— HOW TO COMPLETE THIS TASK —
Below are some entries. Return exactly the lines from the one with "Instruction: Select the 2016 column header" through the final line, leaving out any pictures.

— Stored data —

%%

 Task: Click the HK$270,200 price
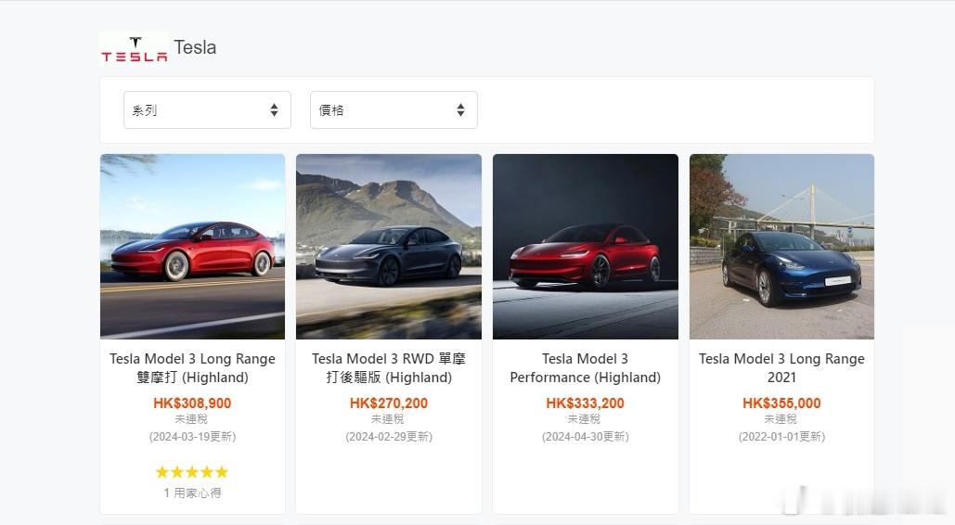[x=388, y=403]
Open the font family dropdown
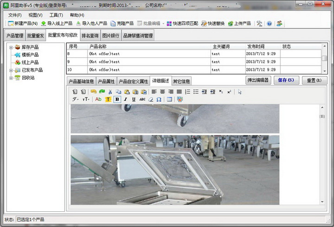 (75, 99)
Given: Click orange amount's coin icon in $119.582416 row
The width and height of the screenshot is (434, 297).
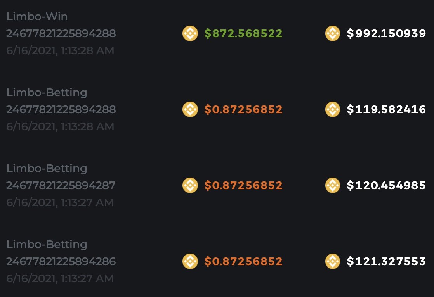Looking at the screenshot, I should (x=190, y=110).
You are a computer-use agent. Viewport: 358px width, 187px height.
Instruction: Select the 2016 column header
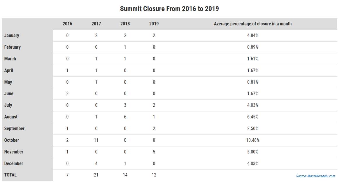pos(67,24)
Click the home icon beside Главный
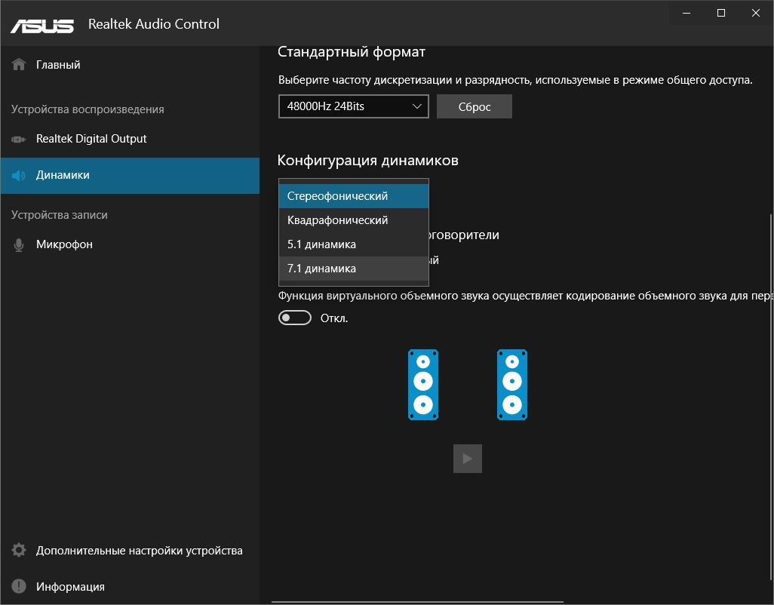This screenshot has width=774, height=605. tap(20, 65)
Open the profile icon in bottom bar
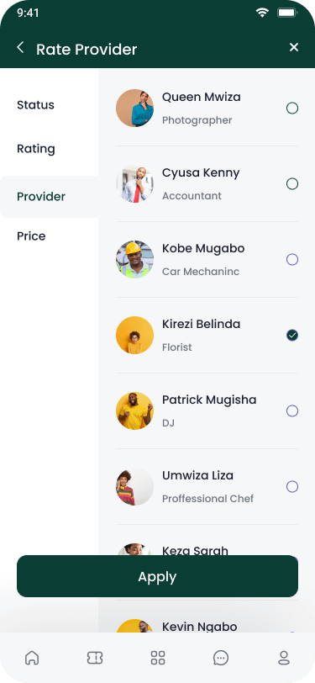This screenshot has width=315, height=683. tap(284, 658)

%%

— COMPLETED EXERCISE —
Instruction: Select the 2016 column header
pos(67,24)
Click the home icon beside Главный
This screenshot has width=774, height=605. tap(20, 65)
Open the profile icon in bottom bar
This screenshot has width=315, height=683. tap(284, 658)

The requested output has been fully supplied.